Biochemical investigation of pathogenic missense mutations of human 4-amino butyrate aminotransferase towards the understanding of the molecular pathogenesis of GABA transaminase deficiency.

Gamma-amino butyrate aminotransferase (GABA-AT or ABAT) is a pyridoxal 5'-phosphate (PLP)-dependent enzyme that catalyzes the conversion of GABA and α-ketoglutarate into succinic semialdehyde and L-glutamate. In humans, the primary physiological role of GABA-AT is to control the level of GABA in neuronal tissues. Mutations on ABAT gene are associated to GABA-AT deficiency, an ultra-rare autosomal recessive disorder characterized by accelerated linear growth, severe psychomotor retardation, seizures, hypotonia, and hyperreflexia. So far, several missense pathogenic mutations of GABA-AT have been identified; however, their molecular effects at protein level have been poorly investigated. In this work a biochemical characterization of 10 pathogenic variants of human GABA-AT was carried out by expressing the protein in HEK-293 cells. Moreover, in-silico analyses of the variants were performed to corroborate the experimental findings.
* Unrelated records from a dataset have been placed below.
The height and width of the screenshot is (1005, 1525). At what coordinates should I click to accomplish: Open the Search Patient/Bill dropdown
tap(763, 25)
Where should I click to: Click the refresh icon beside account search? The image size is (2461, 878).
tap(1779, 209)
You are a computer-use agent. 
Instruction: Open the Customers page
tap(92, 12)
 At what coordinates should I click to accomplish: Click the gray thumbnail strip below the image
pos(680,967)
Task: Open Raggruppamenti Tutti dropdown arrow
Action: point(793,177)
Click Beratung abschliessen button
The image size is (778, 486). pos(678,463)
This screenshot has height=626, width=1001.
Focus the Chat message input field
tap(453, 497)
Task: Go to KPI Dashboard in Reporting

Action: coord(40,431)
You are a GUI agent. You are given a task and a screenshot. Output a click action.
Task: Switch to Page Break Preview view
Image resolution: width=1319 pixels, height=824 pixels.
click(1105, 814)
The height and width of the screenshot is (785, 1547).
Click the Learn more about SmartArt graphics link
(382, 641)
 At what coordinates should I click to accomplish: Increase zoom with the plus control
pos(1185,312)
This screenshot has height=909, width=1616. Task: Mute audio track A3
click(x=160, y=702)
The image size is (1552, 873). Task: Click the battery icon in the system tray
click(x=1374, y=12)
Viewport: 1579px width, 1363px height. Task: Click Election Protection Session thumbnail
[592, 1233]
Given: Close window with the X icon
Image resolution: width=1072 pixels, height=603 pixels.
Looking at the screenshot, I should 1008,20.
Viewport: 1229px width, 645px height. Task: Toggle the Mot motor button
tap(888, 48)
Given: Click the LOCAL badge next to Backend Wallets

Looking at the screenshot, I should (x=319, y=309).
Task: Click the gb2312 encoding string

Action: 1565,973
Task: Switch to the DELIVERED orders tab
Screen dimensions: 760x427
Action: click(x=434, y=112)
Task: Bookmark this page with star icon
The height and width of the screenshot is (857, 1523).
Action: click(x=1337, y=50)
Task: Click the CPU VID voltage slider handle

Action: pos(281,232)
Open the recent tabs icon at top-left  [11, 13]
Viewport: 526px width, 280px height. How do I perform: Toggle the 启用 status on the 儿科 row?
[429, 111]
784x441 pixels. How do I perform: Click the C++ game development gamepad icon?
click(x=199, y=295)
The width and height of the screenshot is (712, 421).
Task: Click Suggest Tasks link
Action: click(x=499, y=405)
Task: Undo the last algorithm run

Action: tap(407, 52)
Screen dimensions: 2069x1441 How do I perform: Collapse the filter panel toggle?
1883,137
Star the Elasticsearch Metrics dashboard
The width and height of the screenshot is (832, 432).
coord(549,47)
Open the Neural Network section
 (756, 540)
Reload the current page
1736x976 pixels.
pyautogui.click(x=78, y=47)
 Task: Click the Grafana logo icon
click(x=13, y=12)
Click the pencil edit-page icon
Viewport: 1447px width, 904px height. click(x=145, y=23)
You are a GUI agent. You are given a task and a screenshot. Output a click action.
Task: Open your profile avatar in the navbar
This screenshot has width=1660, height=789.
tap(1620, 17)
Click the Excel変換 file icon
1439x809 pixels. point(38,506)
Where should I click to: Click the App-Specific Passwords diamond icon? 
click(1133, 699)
Altogether, the data obtained on protein expression level, GABA transaminase activity, and the predicted structural impact allowed us to classify the variants into three distinct groups, such as: (i) variants with strong structural and catalytic defects (p.P152S, p.L211F, and p.L478P); (ii) variants characterized mainly by a strong catalytic defect (p.R220K, p.Q296H, and p.R377W); (iii) variants exhibiting moderate structural and catalytic defects maintaining substantial transaminase activity (p.R92Q, p.F213C, p.G465D, and p.G465R). Based on these results, we provide a picture of the molecular defects of different GABA-AT pathogenic variants with the aim of gaining insights into the enzymatic phenotypes in GABA-AT deficiency.